Whenever Chris Grayling is shuffled off to a new department, the cleaners come in. The new ministerial team shuffles into his old office and start sweeping up the mess. Take the Ministry of Justice. A while back, in the Halcyon days, before Brexit made everyone a Remainer or a Leaver and nothing else, Michael Gove became justice secretary. And he promptly and very politely dismantled half the things his predecessor had done. Now, the current holder of the post, David Gauke, is taking care of the rest.

Yesterday the government decided to terminate its contracts with private companies running probation. Grayling's attempt to privatise the service is being wound down a month after his Conservative colleague and chair of the justice committee Robert Neill branded them "a mess".

This shouldn't surprise anyone. Grayling was told these plans were a disaster when he first announced them. Probation officers’ unions told him, penal experts told him, users told him and journalists told him. He ignored them all.

He split the probation service into different units based on risk. High risk offenders stayed in the public service – this was around 30,000 cases. Medium and low risk cases – about 220,000 – went to private and voluntary firms.

It was not clear why he was doing this. Probation is difficult, but it was showing signs of success. It had got reoffending rates down to 34.2% after a decade of steady year-on-year decline.

By splitting the service, Grayling put that at risk. Ex-offenders often lead very chaotic lives and therefore have dynamic risk levels. They don't just sit in a risk category. They drift up and down depending on circumstances.

The best way to track this is communication between different agencies. A user may have a history of domestic violence but be currently low risk. Then the police get a call from a neighbour saying they heard shouting from their house. He'd now be medium-risk. But the probation service needs to get that information. You want to facilitate information flow, not fragment it.

By separating out probation into public, voluntary and private, for no apparent reason at all, and then creating arbitrary distinctions between cases and where they went, Grayling did the precise opposite of what experts advised, with predictable results.

He also made it harder to rehabilitate. Effective rehabilitation requires family connection and work, but to get there you need to deal with mental health problems, illiteracy and other issues. That requires joined-up services. Grayling went the other way.

Even the manner the policy was introduced descended into farce. Staff resisted going to private firms and had to be forced into doing so by literally having their names picked out of a hat. One email chain seen by Politics.co.uk at the time, showed staff at a probation trust telling an employee with 20 years of experience that he'd been selected by random lottery.

Grayling categorically denied this was the case. He wrote to Labour MP Toby Perkins: "You can raise it all you like. Selection was not done by drawing names from a hat.
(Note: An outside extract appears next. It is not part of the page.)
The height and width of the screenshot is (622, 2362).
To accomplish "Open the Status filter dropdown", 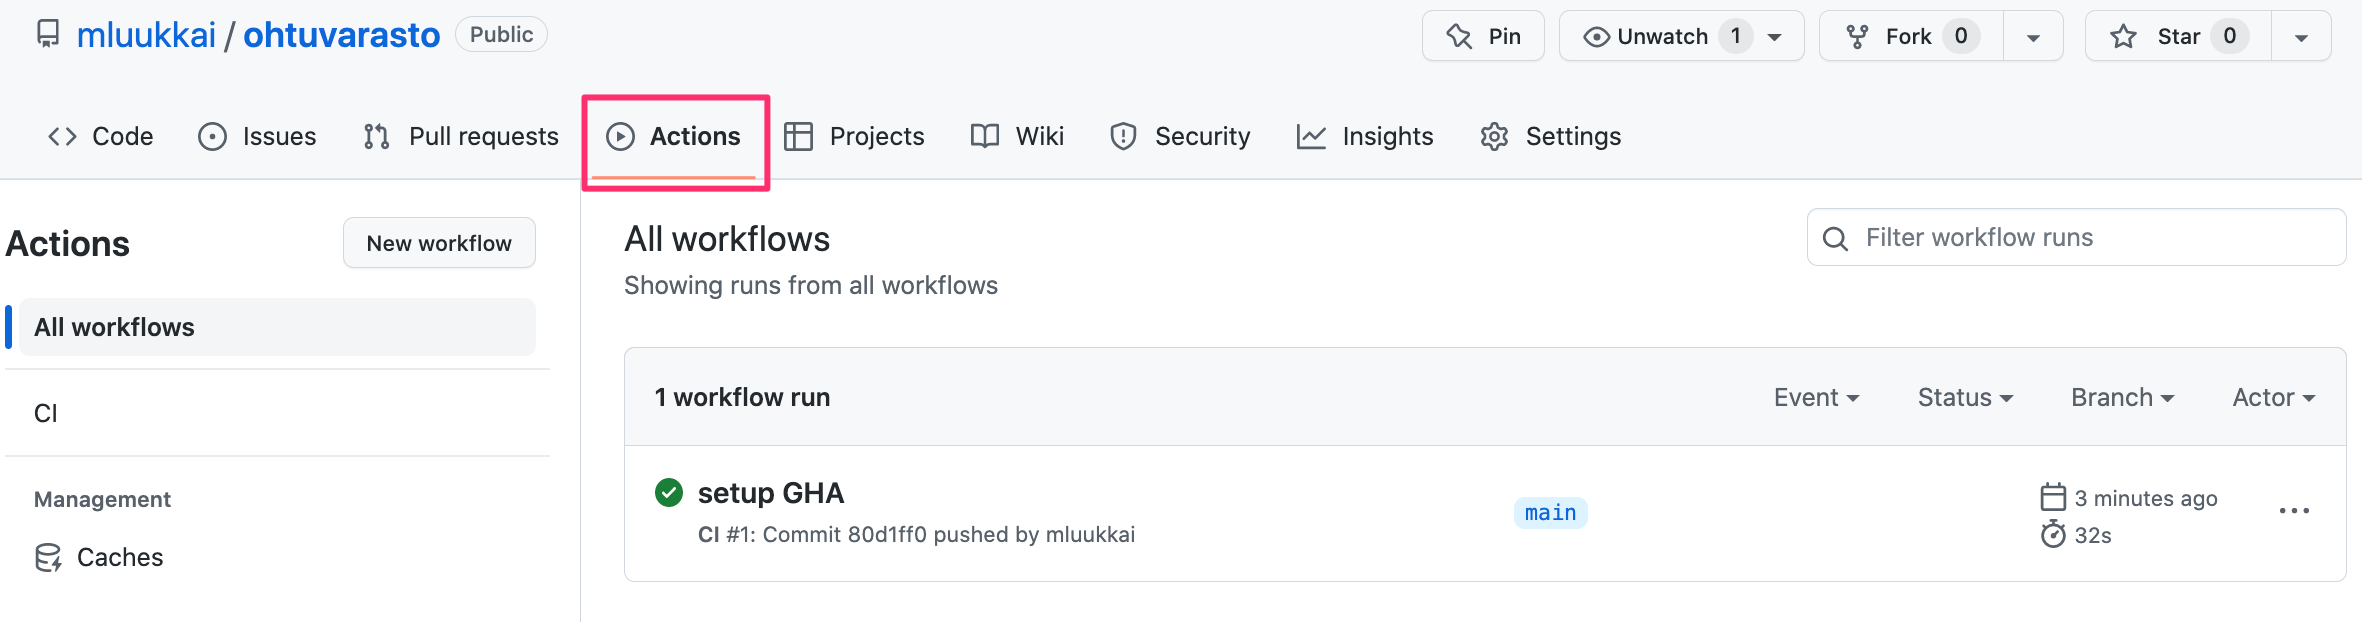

It was based on what the balance of work staff had been doing was."

But later, prisons minister Andrew Selous was left to admit the truth in a parliamentary answer. "In those few situations where neither process led to allocation, and only in the case of administrative support staff, then the guidance allowed for agreement on transfer to be reached on the basis of a random assignment process," he wrote. And so there it was.

It is a spectacle of inadequacy. An unnecessary reform, pushed through without support, enacted without decency, whose failings were covered up by its author, and which fell apart in precisely the way experts predicted, with a price tag of £170 million for the taxpayer.

And yet Grayling still sits in a top ministerial post, in charge of transport. If a worker in any firm, at any level, made those sorts of the errors, they'd be out the door. In Westminster, you barely notice it.